_Given problem:_ Which lines in the entries below contain the string "entry"? Collect every one of them.

Data on finding visible targets
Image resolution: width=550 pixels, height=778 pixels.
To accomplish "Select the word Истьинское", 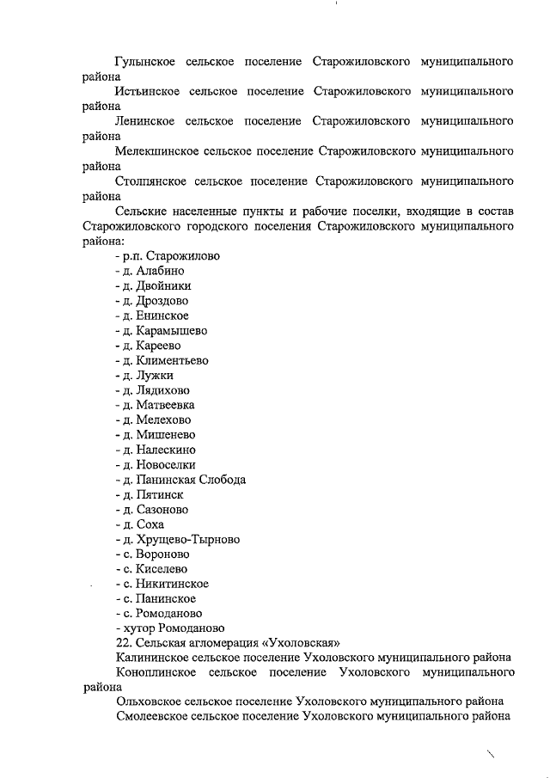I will [x=147, y=92].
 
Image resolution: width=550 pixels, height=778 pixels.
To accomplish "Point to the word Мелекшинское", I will [x=156, y=151].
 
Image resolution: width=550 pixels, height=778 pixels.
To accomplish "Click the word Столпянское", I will [x=150, y=181].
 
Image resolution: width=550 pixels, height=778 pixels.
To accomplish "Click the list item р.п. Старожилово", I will [x=168, y=256].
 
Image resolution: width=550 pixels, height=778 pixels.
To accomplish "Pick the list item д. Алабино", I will [x=149, y=271].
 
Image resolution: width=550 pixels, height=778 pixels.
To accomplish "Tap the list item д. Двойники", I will [x=153, y=285].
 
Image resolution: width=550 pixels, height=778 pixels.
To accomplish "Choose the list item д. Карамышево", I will [x=161, y=330].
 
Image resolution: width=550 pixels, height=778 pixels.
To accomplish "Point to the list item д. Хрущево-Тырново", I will [x=177, y=539].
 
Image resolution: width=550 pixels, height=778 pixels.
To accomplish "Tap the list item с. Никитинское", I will [x=162, y=584].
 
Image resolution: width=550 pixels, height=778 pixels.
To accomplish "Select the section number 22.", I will [x=123, y=643].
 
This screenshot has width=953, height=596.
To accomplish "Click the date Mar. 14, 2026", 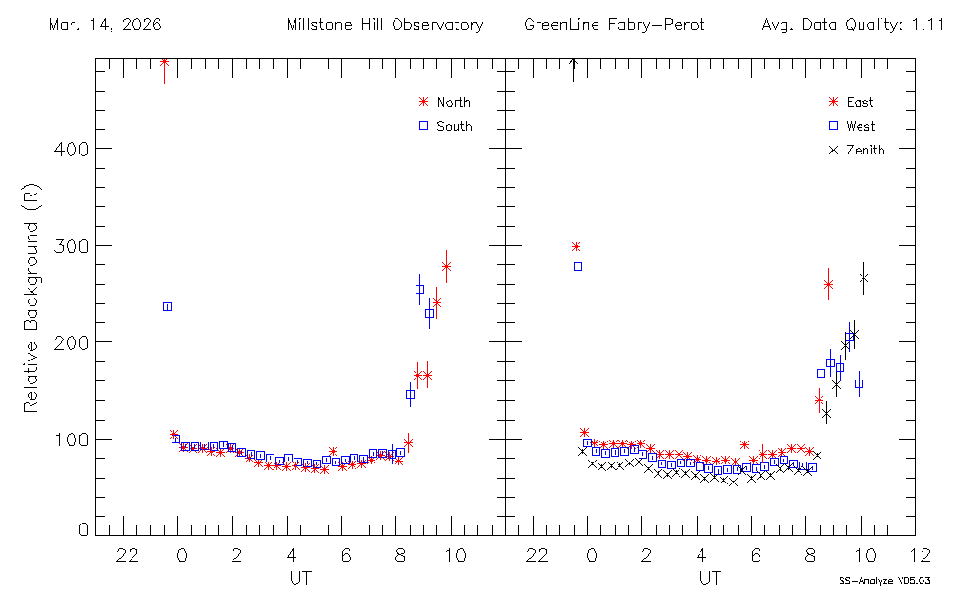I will [104, 25].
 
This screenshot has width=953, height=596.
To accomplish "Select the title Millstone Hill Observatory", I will [384, 25].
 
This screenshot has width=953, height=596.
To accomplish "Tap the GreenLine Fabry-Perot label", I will [614, 25].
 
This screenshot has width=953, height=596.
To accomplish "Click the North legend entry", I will [453, 102].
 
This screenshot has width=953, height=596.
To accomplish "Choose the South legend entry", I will [454, 126].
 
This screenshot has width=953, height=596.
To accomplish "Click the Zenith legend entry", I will [864, 150].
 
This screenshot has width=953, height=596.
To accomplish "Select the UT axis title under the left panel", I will [299, 578].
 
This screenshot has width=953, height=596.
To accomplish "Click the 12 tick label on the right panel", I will [920, 554].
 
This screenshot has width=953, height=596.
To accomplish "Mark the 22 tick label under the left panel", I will [128, 554].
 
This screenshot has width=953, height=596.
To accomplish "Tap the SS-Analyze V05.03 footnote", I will [884, 580].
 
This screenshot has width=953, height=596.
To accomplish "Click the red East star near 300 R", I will [576, 246].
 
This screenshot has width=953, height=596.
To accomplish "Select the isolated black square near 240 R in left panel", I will [167, 306].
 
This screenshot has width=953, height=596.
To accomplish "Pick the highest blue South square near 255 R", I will [419, 289].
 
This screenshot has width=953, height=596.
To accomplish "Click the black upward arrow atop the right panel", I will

_Solution:_
To accomplish "Click the North legend entry", I will [453, 102].
To accomplish "Choose the South legend entry", I will [454, 126].
To accomplish "Click the Zenith legend entry", I will [864, 150].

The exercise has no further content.